Horizontal vs Vertical Axis Wind Turbines
I found this on Roger Hamilton's newsletter.
"Worldwide interest in renewable energy options has given rise to a rash of new wind turbine designs. Some of the most recent models on the market are vertical axis wind turbines (VAWTs), which manufacturers claim are quiet, efficient, economical and perfect for residential energy production, especially in urban environments.
We asked Mick Sagrillo, veteran residential wind power authority, to answer our questions about this technology and its future in the realm of alternative energy.
First of all, how does a vertical axis wind turbine work?
There are actually two different designs out there. One’s called a Savonius rotor, which essentially, if you take a 55-gallon drum and cut it in half, then offset the two halves and put them on a shaft that rotates, you’ve built a Savonius rotor. It’s similar to an anemometer. A lot of what we see today are Savonius rotors. They’re very crude, very low-tech, very inefficient. We’re talking about something that operates in the, say, 5 to 10 percent efficiency range. People have been able to tweak the efficiency rate — ideally, they might be as high as 15 percent.

........

## Given request
Extend the interview on vertical axis wind turbines above, picking up right after its last sentence.

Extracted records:
........

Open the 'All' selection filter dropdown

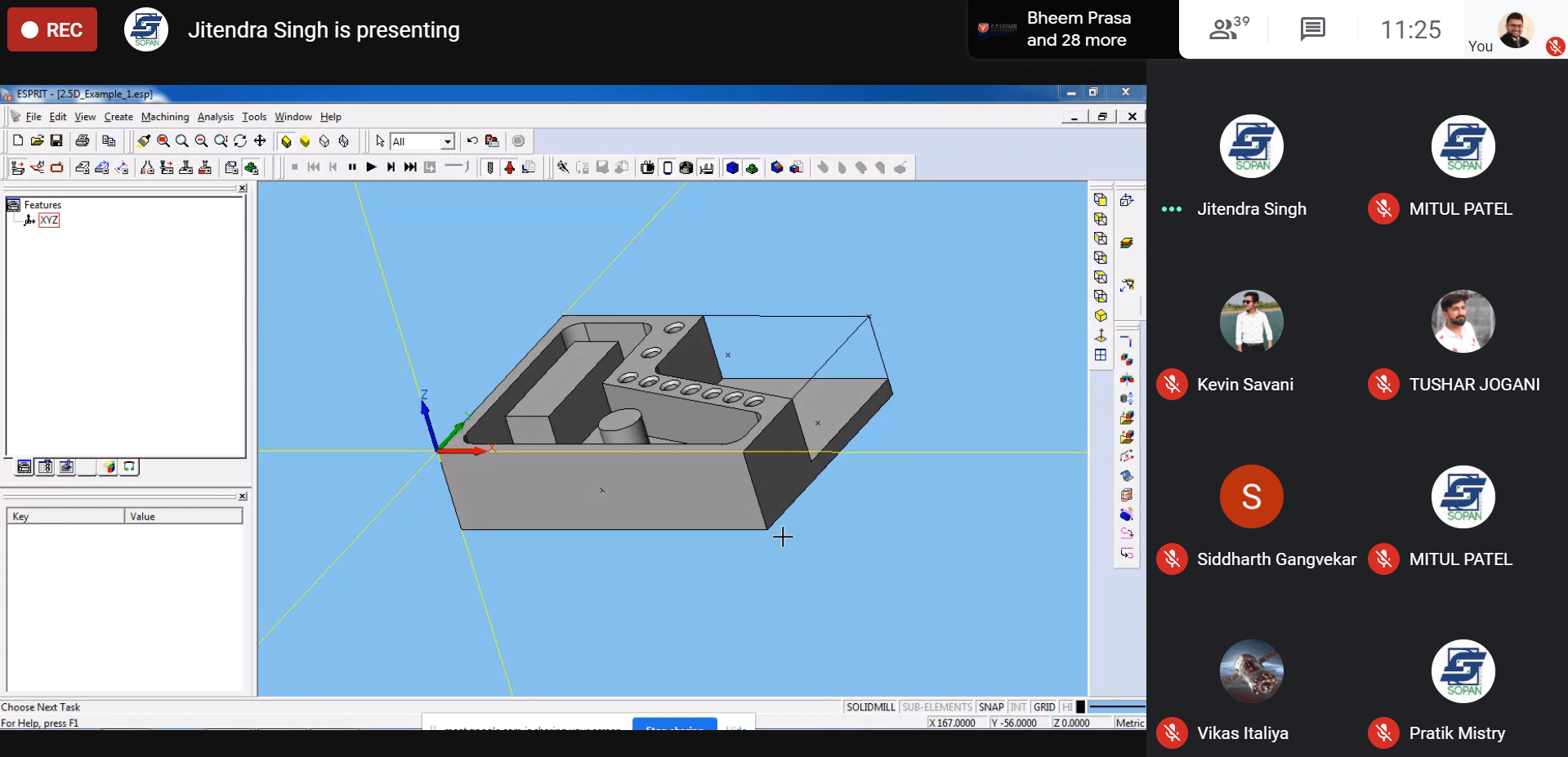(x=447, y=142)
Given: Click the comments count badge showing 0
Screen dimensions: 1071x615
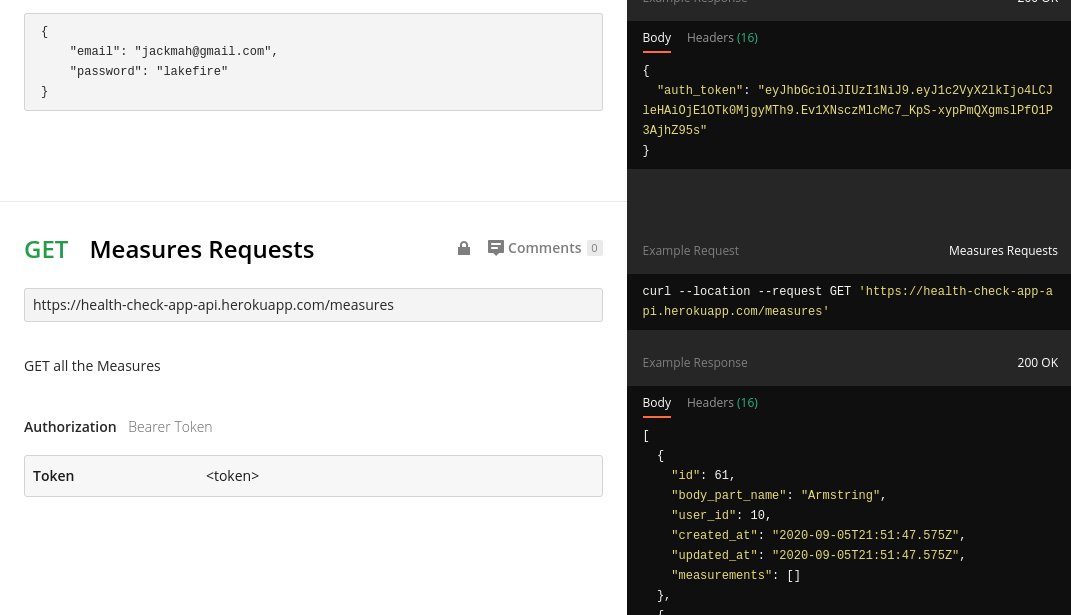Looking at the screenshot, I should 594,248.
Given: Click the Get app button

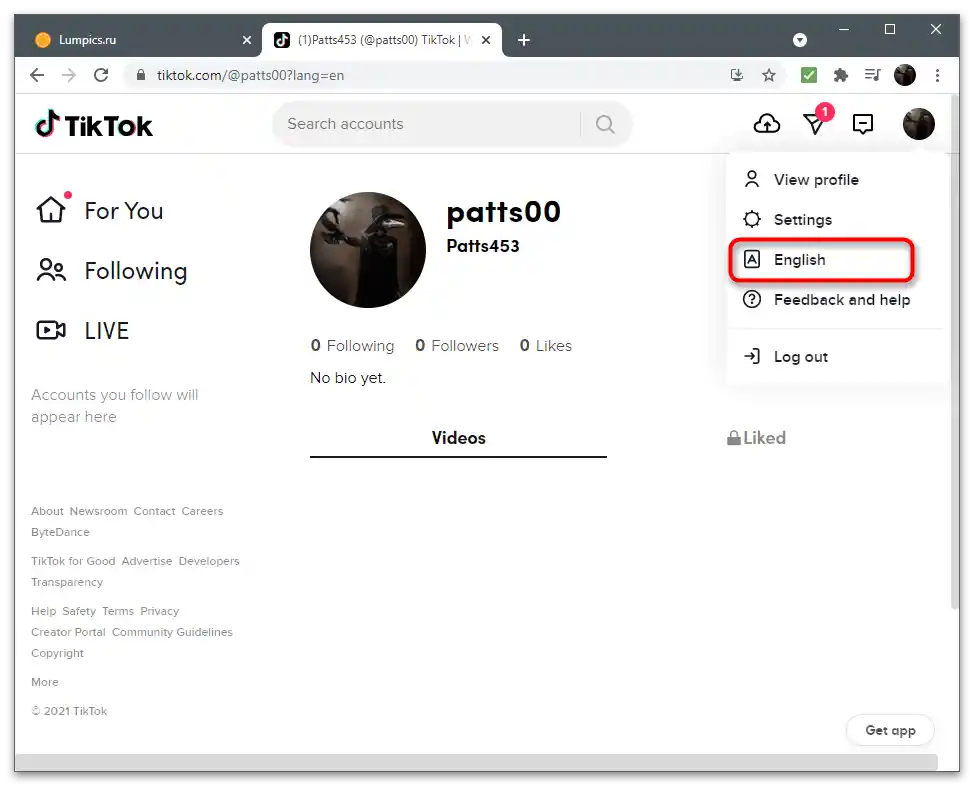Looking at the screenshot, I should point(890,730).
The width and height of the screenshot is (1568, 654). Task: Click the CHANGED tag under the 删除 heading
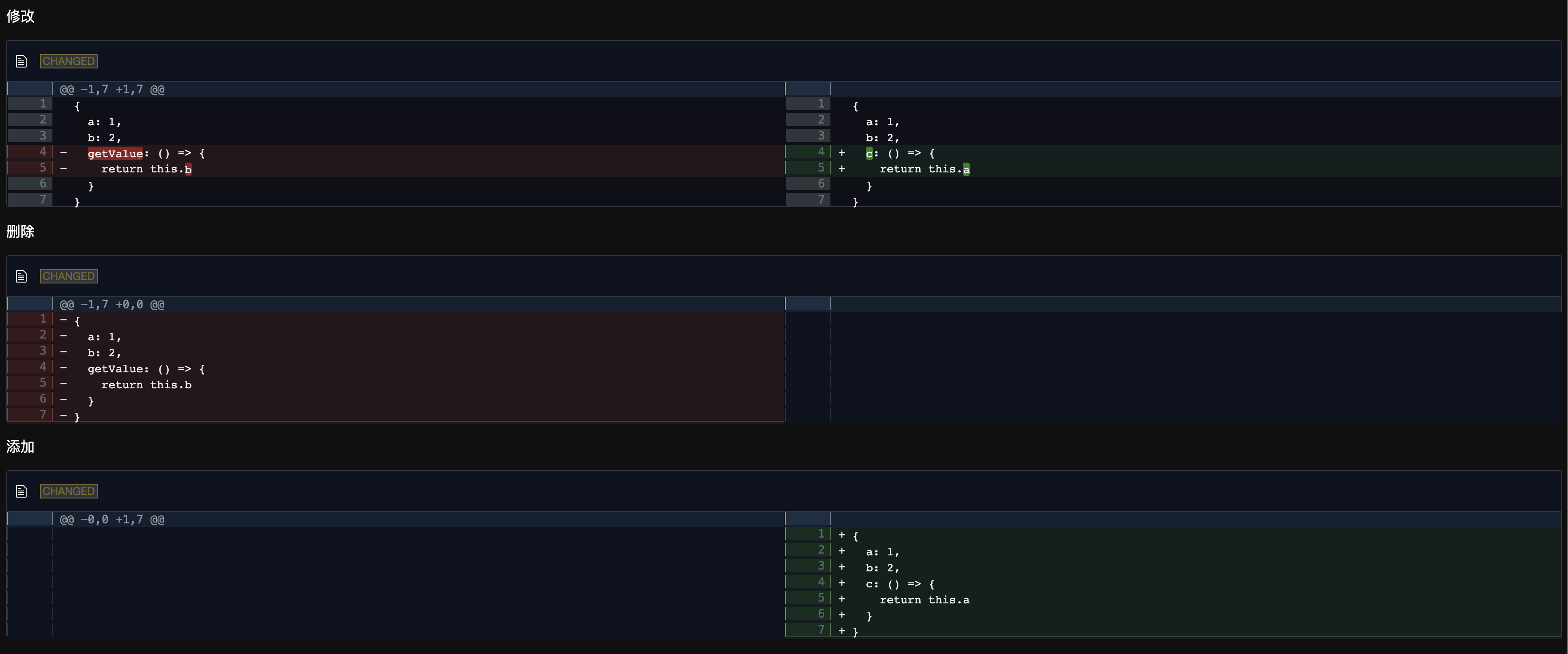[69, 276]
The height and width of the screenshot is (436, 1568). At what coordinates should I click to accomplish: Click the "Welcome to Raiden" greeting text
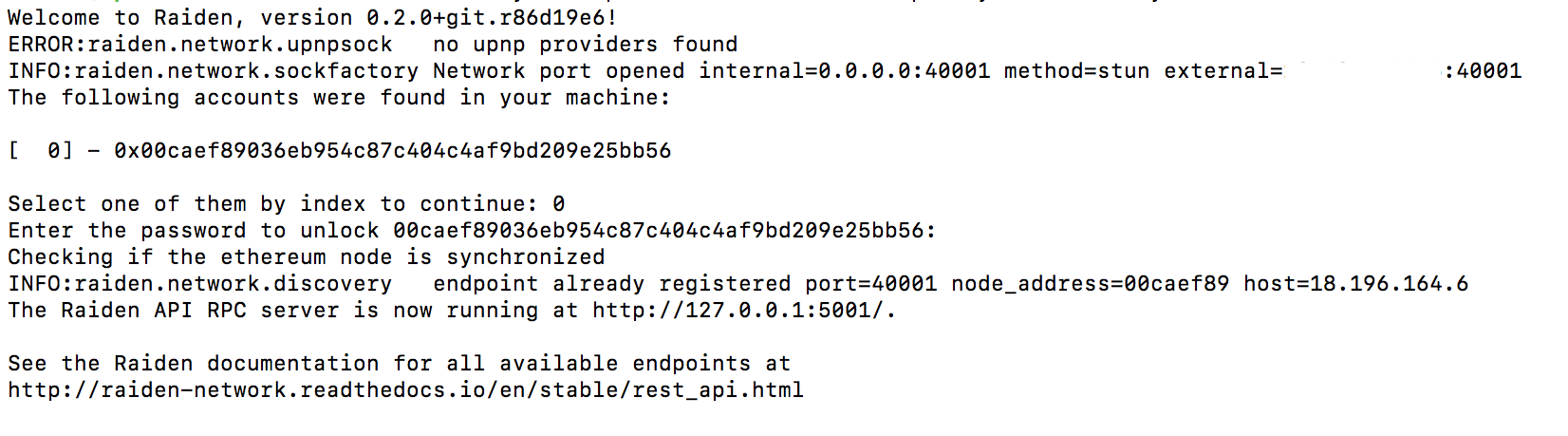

........

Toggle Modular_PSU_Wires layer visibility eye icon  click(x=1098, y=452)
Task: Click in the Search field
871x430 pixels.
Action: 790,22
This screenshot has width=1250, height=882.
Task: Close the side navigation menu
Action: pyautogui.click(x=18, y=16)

........

## Task result
Then there’s the Darrieus model — the type that resembles an egg beater. Essentially, you have two vertically oriented blades revolving around a vertical shaft. But the Darrieus models use an airfoil design. A wind turbine airfoil works in the same way as an airplane wing. An airfoil has a flat side and a curved side. The result of air passing over the two sides is a force known as “lift.” When an airplane speeds down a runway, air passing on both sides of the airfoil wings, the lift force literally lifts the airplane into the air. This will continue as long as there is forward motion over the airfoil to generate the required lift.
A wind turbine uses this same principle, but instead of flying up and away, the airfoils are secured to a hub, which in turn is attached to a generator shaft. The air passing over the airfoils (wind turbine blades) are converted into rotational momentum which spins the generator.
On the Darrieus rotor, since the airfoils are the same as horizontal axis turbines, they will operate at the same efficiency. However, the difference occurs because a horizontal axis turbine's swept area always faces the wind. But with a VAWT, the swept area is a cylinder perpendicular to air flow. As such, part of the “swept area” is working, while part is simply being blown around, not at an optimal angle to generate lift. This results in a VAWT rotor that is less efficient than a horizontal axis rotor"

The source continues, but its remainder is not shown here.